Nesta quarta-feira, 10, o alto comissário da ONU para os Direitos Humanos, Volker Türk, fez um apelo a Washington para que reconsidere a aplicação de sua política migratória durante a Copa do Mundo de futebol de 2026. A declaração ocorre em um contexto de crescente tensão em torno das medidas de controle da imigração, que têm gerado preocupações sobre os direitos e a dignidade dos indivíduos.
Türk enfatizou a necessidade de uma reflexão profunda sobre como as políticas de imigração dos Estados Unidos impactam os Direitos Humanos. Ele expressou esperança de que, especialmente com a proximidade do torneio, as autoridades americanas reavaliem as práticas que têm sido observadas, particularmente nos últimos tempos.
A política migratória rigorosa dos EUA se torna ainda mais controversa com a proximidade do início da Copa do Mundo. Um dos casos que ganhou destaque foi o do árbitro somali Omar Artan, que teve sua entrada negada ao desembarcar em Miami, na Flórida, no último sábado. Artan, que foi eleito o melhor árbitro da Confederação Africana no ano anterior, estava programado para ser o primeiro representante de seu país a atuar em um Mundial.
A negativa da entrada de Artan foi recebida com forte comoção em sua terra natal, Mogadíscio, onde ele foi celebrado ao retornar. O episódio destaca as dificuldades que a rígida política migratória dos EUA impõe não apenas aos atletas, mas também à gestão do evento pela Fifa, que já declarou não intervir nos processos de imigração do país anfitrião, incluindo a concessão de vistos.

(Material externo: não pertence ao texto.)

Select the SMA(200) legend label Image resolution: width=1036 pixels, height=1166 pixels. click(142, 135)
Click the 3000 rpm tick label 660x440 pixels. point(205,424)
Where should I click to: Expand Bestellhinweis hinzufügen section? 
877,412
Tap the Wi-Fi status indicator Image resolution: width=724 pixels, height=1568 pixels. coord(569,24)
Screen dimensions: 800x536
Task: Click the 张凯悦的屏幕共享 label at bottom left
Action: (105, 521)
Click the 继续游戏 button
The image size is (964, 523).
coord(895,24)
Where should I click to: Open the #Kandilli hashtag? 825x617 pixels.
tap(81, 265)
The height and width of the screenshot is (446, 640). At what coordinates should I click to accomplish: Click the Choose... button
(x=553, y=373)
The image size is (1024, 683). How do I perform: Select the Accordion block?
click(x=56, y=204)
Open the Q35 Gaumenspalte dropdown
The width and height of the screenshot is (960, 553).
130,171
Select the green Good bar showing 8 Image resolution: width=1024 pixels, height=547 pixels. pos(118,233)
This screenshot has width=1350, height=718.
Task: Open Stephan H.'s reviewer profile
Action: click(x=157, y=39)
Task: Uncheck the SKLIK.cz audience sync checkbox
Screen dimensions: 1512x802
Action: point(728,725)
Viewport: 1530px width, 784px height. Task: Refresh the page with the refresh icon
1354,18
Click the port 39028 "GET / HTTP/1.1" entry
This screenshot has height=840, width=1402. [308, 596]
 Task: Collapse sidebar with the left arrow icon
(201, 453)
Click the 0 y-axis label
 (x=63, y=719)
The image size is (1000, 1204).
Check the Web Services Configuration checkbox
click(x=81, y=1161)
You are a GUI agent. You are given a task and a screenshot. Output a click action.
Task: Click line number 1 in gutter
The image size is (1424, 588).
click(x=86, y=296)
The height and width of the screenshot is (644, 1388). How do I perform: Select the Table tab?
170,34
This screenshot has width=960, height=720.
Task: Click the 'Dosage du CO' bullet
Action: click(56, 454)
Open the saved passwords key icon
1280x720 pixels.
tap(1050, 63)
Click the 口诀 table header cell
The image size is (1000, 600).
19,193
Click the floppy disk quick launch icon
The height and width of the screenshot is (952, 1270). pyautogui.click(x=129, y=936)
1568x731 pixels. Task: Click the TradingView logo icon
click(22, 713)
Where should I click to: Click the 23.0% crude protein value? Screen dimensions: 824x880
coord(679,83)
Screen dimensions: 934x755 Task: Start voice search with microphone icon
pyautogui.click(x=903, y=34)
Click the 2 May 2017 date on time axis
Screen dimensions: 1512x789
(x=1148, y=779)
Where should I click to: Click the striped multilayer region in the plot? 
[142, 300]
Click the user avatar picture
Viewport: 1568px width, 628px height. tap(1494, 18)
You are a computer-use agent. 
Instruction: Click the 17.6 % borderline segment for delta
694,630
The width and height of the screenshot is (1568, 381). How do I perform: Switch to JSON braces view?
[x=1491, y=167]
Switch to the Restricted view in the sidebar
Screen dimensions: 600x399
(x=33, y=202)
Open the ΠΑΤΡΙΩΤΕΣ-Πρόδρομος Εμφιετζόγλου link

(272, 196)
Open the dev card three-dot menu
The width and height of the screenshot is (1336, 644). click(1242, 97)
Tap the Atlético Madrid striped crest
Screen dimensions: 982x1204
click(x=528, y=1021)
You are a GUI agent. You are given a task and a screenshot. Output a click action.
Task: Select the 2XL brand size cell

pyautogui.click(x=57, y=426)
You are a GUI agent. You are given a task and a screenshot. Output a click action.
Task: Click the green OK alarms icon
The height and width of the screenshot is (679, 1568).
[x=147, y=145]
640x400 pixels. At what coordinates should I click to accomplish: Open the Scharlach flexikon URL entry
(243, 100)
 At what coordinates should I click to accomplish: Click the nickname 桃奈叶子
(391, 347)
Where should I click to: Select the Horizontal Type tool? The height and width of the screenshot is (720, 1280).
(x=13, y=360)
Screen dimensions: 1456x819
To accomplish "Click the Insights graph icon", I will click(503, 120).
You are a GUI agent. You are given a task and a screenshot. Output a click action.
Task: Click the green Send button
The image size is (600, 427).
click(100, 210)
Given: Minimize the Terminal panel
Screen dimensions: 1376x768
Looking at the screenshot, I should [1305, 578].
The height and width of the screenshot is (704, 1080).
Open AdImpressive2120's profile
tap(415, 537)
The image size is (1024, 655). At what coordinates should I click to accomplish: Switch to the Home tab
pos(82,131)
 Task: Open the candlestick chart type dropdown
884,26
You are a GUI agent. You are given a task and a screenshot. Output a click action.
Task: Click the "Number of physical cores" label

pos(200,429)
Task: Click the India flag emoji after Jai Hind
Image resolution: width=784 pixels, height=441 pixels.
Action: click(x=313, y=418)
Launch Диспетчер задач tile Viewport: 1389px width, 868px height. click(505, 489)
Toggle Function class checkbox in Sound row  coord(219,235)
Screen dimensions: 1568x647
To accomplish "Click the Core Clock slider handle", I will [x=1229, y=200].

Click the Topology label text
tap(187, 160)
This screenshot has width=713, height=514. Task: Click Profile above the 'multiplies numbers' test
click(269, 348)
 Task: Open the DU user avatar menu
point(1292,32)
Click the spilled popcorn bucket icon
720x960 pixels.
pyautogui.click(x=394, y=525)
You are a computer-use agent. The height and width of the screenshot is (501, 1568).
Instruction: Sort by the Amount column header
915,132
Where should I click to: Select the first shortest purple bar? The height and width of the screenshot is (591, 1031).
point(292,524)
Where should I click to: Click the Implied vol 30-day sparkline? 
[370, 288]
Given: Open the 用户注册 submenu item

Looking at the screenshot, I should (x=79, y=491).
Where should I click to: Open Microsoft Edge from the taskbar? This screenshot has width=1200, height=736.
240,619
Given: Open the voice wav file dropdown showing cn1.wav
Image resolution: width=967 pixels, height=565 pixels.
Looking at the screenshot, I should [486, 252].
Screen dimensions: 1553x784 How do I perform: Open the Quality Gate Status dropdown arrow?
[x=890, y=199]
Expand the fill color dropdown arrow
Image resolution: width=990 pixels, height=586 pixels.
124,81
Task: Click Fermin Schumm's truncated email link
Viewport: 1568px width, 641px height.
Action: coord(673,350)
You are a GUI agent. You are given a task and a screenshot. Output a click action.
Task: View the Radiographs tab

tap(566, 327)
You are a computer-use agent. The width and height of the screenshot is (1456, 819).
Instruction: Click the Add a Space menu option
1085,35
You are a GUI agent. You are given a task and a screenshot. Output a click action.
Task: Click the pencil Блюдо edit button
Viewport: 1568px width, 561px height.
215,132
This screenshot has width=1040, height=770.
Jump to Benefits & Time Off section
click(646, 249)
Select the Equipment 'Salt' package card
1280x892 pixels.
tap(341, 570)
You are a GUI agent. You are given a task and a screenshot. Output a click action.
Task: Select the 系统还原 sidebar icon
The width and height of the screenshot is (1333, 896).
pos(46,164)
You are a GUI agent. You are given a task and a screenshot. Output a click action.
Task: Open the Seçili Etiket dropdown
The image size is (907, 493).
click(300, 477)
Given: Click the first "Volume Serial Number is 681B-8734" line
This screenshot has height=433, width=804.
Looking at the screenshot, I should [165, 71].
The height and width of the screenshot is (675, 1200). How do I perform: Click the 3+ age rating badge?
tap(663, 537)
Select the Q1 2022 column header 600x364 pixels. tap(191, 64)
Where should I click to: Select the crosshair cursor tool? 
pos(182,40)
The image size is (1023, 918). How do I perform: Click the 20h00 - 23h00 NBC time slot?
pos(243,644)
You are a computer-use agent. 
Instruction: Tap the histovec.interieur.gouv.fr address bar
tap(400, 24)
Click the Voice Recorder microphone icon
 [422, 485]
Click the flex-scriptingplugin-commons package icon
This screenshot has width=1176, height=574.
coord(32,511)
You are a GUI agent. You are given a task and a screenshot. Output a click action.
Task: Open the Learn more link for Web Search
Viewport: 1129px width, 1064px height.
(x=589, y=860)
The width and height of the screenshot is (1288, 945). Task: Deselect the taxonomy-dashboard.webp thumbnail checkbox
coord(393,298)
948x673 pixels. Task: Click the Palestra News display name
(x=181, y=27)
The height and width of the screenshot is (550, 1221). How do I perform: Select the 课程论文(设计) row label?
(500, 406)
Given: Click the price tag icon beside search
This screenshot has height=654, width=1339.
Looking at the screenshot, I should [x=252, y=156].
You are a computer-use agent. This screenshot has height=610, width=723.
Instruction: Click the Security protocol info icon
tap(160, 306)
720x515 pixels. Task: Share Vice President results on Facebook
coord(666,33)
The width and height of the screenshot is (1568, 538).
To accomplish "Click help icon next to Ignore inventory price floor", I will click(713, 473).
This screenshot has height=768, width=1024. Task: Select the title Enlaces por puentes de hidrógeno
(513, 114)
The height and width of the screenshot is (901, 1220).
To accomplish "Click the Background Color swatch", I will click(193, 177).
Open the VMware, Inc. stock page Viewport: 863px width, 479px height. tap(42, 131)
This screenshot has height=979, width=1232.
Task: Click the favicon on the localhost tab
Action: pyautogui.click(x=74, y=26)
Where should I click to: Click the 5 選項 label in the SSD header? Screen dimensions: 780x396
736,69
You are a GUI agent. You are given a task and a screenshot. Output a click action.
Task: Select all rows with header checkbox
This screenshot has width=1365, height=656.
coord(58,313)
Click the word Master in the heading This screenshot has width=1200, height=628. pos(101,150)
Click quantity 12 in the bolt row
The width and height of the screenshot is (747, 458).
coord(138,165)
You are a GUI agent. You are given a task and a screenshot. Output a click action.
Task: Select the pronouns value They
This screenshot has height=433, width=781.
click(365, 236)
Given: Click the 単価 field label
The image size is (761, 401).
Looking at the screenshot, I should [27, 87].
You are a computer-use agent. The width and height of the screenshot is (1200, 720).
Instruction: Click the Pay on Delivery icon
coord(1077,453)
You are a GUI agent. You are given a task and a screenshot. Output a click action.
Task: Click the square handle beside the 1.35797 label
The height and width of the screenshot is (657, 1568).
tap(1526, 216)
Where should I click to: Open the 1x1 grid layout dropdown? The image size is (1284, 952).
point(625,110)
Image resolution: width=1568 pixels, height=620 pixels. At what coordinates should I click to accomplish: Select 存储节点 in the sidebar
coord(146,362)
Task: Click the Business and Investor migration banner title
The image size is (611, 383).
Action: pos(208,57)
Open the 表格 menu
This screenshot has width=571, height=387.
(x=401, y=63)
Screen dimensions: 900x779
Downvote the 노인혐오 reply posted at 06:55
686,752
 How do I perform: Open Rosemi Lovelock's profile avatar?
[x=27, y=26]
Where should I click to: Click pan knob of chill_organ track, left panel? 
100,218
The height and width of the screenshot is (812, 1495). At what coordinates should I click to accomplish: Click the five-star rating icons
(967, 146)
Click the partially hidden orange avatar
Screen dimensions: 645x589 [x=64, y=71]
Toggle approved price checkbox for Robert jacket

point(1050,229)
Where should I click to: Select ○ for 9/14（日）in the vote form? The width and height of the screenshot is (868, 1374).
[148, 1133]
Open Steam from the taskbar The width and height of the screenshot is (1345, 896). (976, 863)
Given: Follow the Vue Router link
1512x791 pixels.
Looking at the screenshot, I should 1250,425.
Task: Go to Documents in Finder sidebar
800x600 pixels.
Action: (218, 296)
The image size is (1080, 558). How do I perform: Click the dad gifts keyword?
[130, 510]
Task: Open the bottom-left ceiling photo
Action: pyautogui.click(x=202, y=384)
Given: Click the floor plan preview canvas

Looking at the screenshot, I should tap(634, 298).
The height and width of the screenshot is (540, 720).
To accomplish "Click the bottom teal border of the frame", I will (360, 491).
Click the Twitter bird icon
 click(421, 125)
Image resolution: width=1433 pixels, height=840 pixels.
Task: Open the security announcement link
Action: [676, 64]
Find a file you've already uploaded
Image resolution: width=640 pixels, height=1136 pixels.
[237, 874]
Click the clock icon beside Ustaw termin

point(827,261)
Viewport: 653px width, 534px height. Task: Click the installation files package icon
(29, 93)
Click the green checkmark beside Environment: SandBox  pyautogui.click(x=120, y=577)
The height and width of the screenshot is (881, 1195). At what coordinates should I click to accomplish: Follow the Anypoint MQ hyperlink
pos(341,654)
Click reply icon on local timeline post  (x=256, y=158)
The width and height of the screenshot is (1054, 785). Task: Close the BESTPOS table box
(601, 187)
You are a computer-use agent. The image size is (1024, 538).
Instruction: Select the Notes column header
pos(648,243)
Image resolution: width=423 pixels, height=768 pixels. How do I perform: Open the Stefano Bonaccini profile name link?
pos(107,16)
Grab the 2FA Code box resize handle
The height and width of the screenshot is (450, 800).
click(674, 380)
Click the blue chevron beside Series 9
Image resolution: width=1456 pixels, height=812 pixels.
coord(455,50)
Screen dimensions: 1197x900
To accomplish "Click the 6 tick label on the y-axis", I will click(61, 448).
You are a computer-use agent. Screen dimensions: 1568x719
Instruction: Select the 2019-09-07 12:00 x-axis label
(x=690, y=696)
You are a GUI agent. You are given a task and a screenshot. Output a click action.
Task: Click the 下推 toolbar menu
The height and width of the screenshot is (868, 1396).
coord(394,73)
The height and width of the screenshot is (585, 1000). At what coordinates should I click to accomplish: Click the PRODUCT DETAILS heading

Além do caso de Omar Artan, outros atletas também enfrentaram complicações administrativas ao chegarem aos Estados Unidos. O jornal britânico The Guardian reportou que o atacante da seleção do Iraque, Aymen Husein, ficou retido por quase sete horas no aeroporto de Chicago no mesmo dia. Esses incidentes ressaltam os desafios enfrentados por atletas e equipes em um contexto de crescente vigilância e controle migratório.